START Information provided
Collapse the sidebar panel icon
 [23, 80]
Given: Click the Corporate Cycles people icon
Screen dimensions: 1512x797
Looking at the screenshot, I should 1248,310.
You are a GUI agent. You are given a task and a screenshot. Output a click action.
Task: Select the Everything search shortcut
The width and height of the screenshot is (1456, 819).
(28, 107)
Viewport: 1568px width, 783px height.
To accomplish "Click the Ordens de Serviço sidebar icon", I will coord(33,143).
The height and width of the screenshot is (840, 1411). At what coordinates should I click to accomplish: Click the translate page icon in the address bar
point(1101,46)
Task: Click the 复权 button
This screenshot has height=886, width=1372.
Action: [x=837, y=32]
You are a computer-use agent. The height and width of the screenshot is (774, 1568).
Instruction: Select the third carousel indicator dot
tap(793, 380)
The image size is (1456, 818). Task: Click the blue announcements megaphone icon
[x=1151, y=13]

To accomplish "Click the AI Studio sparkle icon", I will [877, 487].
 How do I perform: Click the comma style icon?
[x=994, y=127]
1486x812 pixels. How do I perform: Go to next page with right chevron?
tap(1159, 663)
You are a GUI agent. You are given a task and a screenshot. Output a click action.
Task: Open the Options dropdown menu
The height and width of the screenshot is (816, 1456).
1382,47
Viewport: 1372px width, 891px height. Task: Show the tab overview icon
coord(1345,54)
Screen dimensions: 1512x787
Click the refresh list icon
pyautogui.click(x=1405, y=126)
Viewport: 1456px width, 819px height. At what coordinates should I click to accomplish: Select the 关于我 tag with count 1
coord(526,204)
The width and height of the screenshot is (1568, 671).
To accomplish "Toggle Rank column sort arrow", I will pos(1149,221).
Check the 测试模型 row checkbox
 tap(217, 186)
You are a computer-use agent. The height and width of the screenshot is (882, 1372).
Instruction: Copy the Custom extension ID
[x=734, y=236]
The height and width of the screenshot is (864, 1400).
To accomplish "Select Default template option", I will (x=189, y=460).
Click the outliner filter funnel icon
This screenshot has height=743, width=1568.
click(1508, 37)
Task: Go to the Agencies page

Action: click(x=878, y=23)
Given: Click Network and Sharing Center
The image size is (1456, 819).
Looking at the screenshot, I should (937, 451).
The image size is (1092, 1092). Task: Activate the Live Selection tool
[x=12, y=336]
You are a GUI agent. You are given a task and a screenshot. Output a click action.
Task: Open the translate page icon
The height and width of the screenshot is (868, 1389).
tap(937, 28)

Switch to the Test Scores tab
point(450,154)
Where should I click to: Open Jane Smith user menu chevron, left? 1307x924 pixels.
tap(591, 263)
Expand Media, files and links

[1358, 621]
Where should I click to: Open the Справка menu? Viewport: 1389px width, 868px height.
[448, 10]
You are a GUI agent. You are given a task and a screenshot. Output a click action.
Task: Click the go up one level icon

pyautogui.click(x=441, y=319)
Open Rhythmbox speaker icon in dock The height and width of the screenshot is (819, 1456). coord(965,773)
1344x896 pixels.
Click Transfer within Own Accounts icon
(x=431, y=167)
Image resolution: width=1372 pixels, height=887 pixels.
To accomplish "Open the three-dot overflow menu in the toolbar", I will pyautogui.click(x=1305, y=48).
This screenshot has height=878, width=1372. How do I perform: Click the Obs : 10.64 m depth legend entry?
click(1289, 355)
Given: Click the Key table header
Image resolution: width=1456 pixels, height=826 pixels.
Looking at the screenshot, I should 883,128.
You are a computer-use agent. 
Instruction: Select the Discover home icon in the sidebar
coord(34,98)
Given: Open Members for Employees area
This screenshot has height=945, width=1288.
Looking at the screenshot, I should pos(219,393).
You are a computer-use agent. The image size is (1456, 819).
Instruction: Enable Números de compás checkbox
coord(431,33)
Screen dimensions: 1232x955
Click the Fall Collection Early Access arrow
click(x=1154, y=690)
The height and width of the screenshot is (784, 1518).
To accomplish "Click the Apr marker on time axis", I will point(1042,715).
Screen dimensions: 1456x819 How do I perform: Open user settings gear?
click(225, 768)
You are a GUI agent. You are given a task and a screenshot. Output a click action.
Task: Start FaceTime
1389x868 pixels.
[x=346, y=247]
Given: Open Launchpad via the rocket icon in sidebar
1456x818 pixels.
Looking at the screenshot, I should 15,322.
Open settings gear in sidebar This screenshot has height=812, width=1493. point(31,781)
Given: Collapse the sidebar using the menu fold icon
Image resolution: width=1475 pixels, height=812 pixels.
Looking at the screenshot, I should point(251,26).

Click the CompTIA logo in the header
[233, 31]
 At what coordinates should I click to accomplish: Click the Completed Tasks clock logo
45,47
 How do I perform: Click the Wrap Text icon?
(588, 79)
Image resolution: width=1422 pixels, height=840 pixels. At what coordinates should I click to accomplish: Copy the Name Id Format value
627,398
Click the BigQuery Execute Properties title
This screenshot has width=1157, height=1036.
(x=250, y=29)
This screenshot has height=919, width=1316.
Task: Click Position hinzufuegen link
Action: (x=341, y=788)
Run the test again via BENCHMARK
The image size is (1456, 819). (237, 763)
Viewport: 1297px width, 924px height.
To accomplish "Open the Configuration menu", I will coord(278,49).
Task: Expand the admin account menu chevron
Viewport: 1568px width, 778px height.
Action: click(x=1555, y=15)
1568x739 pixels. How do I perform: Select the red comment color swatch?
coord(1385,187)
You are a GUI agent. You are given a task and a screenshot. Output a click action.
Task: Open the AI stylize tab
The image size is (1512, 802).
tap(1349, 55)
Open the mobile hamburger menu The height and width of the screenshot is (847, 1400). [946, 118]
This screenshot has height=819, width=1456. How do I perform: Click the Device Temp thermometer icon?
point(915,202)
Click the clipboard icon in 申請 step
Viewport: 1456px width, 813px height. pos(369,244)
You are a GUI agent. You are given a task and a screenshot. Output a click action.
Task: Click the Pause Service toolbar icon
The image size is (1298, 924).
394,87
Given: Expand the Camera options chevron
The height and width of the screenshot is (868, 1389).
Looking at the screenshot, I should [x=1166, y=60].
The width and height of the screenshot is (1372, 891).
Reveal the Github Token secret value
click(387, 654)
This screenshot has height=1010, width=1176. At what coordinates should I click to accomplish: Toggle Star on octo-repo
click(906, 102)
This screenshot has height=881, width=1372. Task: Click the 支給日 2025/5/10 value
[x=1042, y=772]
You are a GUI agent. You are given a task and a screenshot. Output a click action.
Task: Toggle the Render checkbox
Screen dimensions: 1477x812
END Information provided
- [Task prompt]: When a line in the material above contains the word "toolbar", copy that line out.

- [Task solution]:
To accomplish "Open the three-dot overflow menu in the toolbar", I will pyautogui.click(x=1305, y=48).
Task: Click the Pause Service toolbar icon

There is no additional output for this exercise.